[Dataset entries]
______
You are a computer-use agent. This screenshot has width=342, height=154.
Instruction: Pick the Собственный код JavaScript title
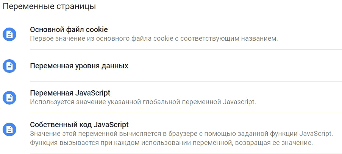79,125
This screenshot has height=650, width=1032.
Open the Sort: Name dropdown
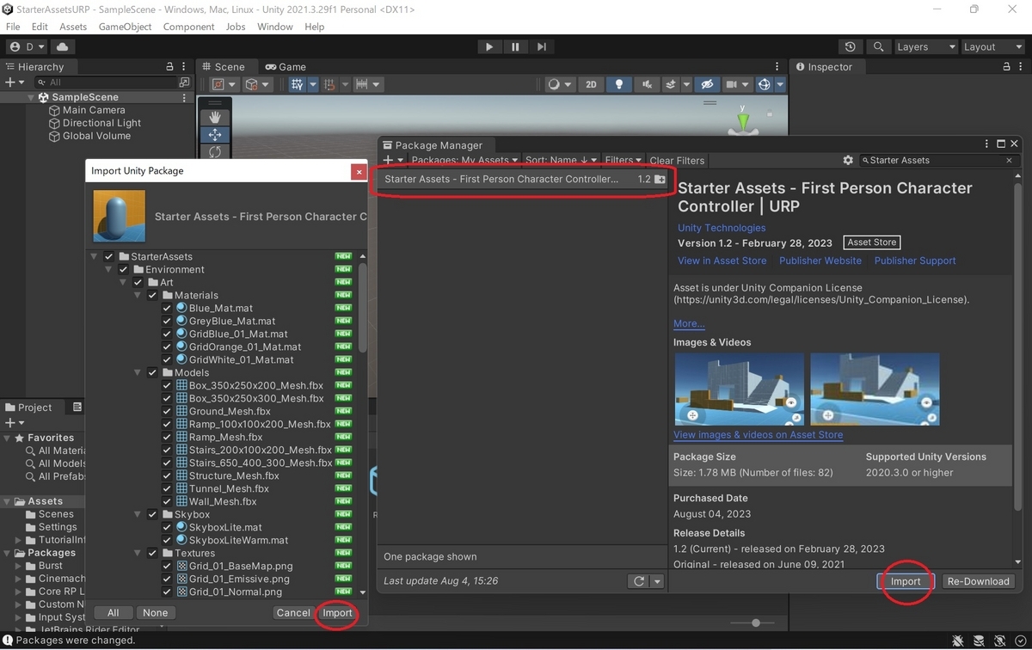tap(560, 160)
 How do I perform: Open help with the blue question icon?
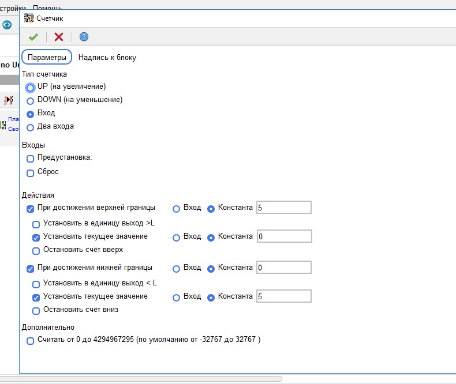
______
## Assignment
Omit the pictures. Output every record above word for word.

## Response area
You are a computer-use agent. This screenshot has width=342, height=154.
Instruction: Pick the Собственный код JavaScript title
79,125
This screenshot has height=650, width=1032.
Open the Sort: Name dropdown
tap(560, 160)
 How do I perform: Open help with the blue question icon?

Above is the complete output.